For debugging you can pass the `verbosity` (defaults to `False`)
parameter in the `Kami()` class, this displays execution logs.

🎯 Focus on metrics
===================

Operations between strings
--------------------------

-  **Hits**: number of identical characters between the reference and
   the prediction.

-  **Substitutions**: number of substitutions (a character replaced by
   another) necessary to make the prediction match the reference.

-  **Deletions**: number of deletions (a character is removed) necessary
   to make the prediction match the reference.

-  **Insertions**: number of insertions (a character is added) necessary
   to make the prediction match the reference.

*for each of these operations, except hits, a cost of 1 is assigned by
default.*

Distances
---------

-  **Levensthein Distance (Char.)**: Levenshtein distance (sum of
   operations between character strings) at character level.

-  **Levensthein Distance (Words)**: Levenshtein distance (sum of
   operations between character strings) at word level.

-  **Hamming Distance**: A score if the strings' lengths match but their
   content is different; `Ø` if the strings' lengths don't
   match.

Transcription performance (HTR/OCR)
-----------------------------------

The performance metrics are calculated with the Levenshtein distances
mentioned above.

-  **WER** : Word Error Rate, proportion of words bearing at least one recognition error. 
   It is generally between `[0, 1.0]`, the closer it is to `0` the better the recognition. 
   However, a bad recognition can lead to a `WER> 1.0`.

-  **CER** : Character Error Rate, proportion of characters erroneously transcribed. 
   Generally more accurate than WER. It is generally between `[0, 1.0]`, the closer it is to
   `0` the better the recognition. However, a bad recognition can lead to a `CER> 1.0`.

-  **Wacc** : Word Accuracy, proportion of words bearing no recognition error.

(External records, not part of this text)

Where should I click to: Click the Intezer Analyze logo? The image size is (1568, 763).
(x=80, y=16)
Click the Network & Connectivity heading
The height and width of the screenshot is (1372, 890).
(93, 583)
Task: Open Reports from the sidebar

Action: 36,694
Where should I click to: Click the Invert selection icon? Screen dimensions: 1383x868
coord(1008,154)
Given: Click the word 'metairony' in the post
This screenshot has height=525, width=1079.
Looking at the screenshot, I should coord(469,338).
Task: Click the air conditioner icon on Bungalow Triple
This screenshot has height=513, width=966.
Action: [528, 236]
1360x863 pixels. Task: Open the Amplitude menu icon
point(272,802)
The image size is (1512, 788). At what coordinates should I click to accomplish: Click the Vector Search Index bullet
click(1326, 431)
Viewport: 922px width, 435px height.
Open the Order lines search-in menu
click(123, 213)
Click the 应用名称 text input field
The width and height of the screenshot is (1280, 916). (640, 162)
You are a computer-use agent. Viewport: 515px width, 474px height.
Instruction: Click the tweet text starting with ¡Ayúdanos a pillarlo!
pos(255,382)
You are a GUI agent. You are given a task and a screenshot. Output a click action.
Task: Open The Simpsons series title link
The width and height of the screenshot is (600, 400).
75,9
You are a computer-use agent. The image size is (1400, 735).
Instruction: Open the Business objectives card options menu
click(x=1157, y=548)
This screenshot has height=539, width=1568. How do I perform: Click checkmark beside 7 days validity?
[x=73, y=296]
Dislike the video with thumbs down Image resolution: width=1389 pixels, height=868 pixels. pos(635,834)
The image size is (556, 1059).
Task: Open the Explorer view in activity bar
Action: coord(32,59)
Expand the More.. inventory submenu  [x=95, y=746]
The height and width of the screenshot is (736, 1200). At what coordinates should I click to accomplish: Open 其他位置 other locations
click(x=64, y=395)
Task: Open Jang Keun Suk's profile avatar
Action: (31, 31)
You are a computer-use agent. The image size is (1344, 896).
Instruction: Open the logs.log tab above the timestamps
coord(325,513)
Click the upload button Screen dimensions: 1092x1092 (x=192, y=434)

-  **WER Hunt** : reproduce the Word Error Rate experiment by Hunt (1990). 
   Same principle as WER computation with a weighting of `O.5` on insertions and deletions. 
   This metric shows the importance of customizing the weighting of operations made between strings as it depends heavily on the system 
   and type of data used in an HTR/OCR project. In KaMI-lib, it is possible to modify the weigthts assigned to operations.

Experimental Metrics (metrics borrowed from Speech Recognition - ASR)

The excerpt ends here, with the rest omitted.